FACTUAL AND PROCEDURAL BACKGROUND
Appellant and respondent were formerly husband and wife. On September 28, 1987, appellant filed his first amended complaint for intentional infliction of emotional distress and fraud.
Among the allegations of the intentional infliction of emotional distress cause of action were the following: “On the 21st day of December, 1973,
“From and after the date of the marriage, to wit, December 21, 1973, plaintiff and defendant actively sought to have children born of this marriage but without success.

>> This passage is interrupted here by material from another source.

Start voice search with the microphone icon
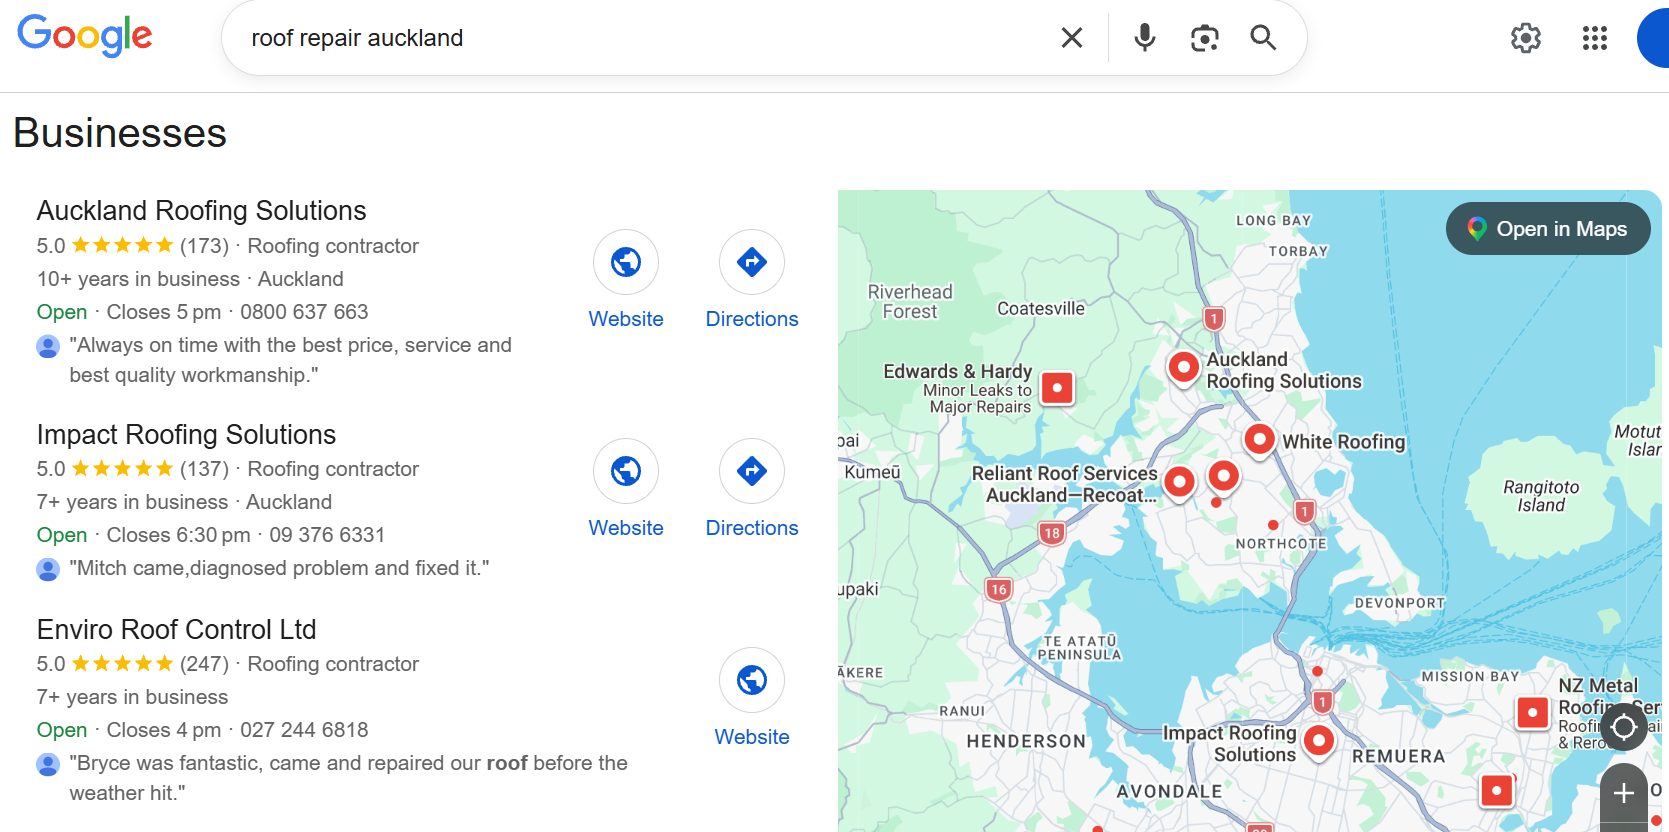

“Prior to January 4, 1983, defendant SABINA ELIZABETH NAGY orally represented to the plaintiff that she was pregnant with his child and, on January 4, 1983, CHRISTOPHER ADAM NAGY was born.
“At all times after January 4, 1983, relying upon the representation of defendant SABINA ELIZABETH NAGY that he was the father of Christopher Adam Nagy, plaintiff embraced Christopher Adam Nagy as his son, developing a very close and intimate relationship with Christopher and did and performed all acts that a father would towards a son.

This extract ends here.